Bir toplum içerisinden sadece bir grup insanın zenginleşmesi, refah ve rahat içerisinde yaşaması sosyolojik dengeyi alt üst eder. Toplumsal mutluluk yerine mutlu azınlık oluşturma gayreti büyük bir yanlıştır.
Bir kesime sınıfsal üstünlük oluşturmak ve bu üstünlüklerini korumak için her türlü destek ve fırsatı sunmak toplumsal ayrışmayı tetikler. Sadece gıda ve giyeceğini temin edecek bir kazanç ile hayatını devam ettirme çabasında olan insanların çoğunlukta olması ciddi bir problemdir.

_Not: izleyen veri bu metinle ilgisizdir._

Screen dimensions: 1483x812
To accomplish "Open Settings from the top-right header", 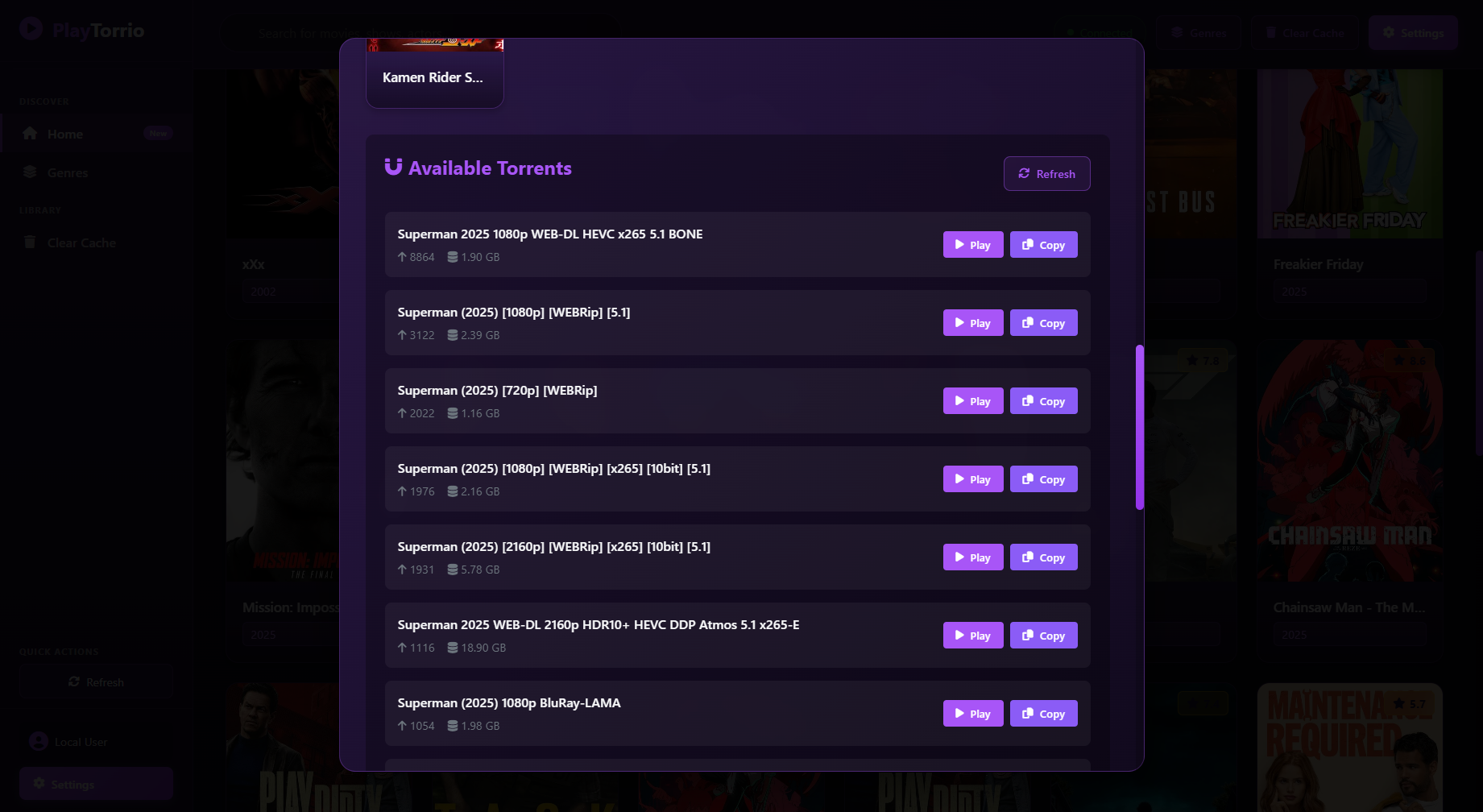I will (1412, 33).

Görülmeyen ve görülmek istenmeyen sorunların zamanla nasıl kronik hale geldiği malumdur. Bu nedenle çoğunluğun vaziyeti görülmeli ve fark edilmelidir. Karın tokluğuna bir yaşam içerisinde olan insan sayısının artmasına karşın az bir grubun her istediğini elde ediyor olması kapitalizmin en acı örneğidir. Yerinde oturarak bankalar vasıtası ile milyonlar kazananlara karşı, bankalardan aldığı küçük bir krediyi ödeyemeyen insanlar arasında oluşan uçurumu düşünmek gerektir. Artık konuşabileceğimiz bir fırsat eşitliği kavramı da kalmamıştır.
Çünkü fırsat sadece mutlu azınlığa sunulmaktadır. Çoğunluk ise giderek her türlü yaşamsal imkândan bir derece daha mahrum kalmaktır. Geçim derdiyle meşgul insanların çoğunlukta olduğu toplumlar kendini geliştiremez, kendilerini ilerletecek imkanları elde edemezler. Zengin ülkelerin ucuz işçisi konumunda başkalarına hizmet etmek zorunda bırakılırlar. Zengini daha çok zenginleştirip, fakiri daha fazla fakir yapan sisteme karşı itirazlar artacaktır.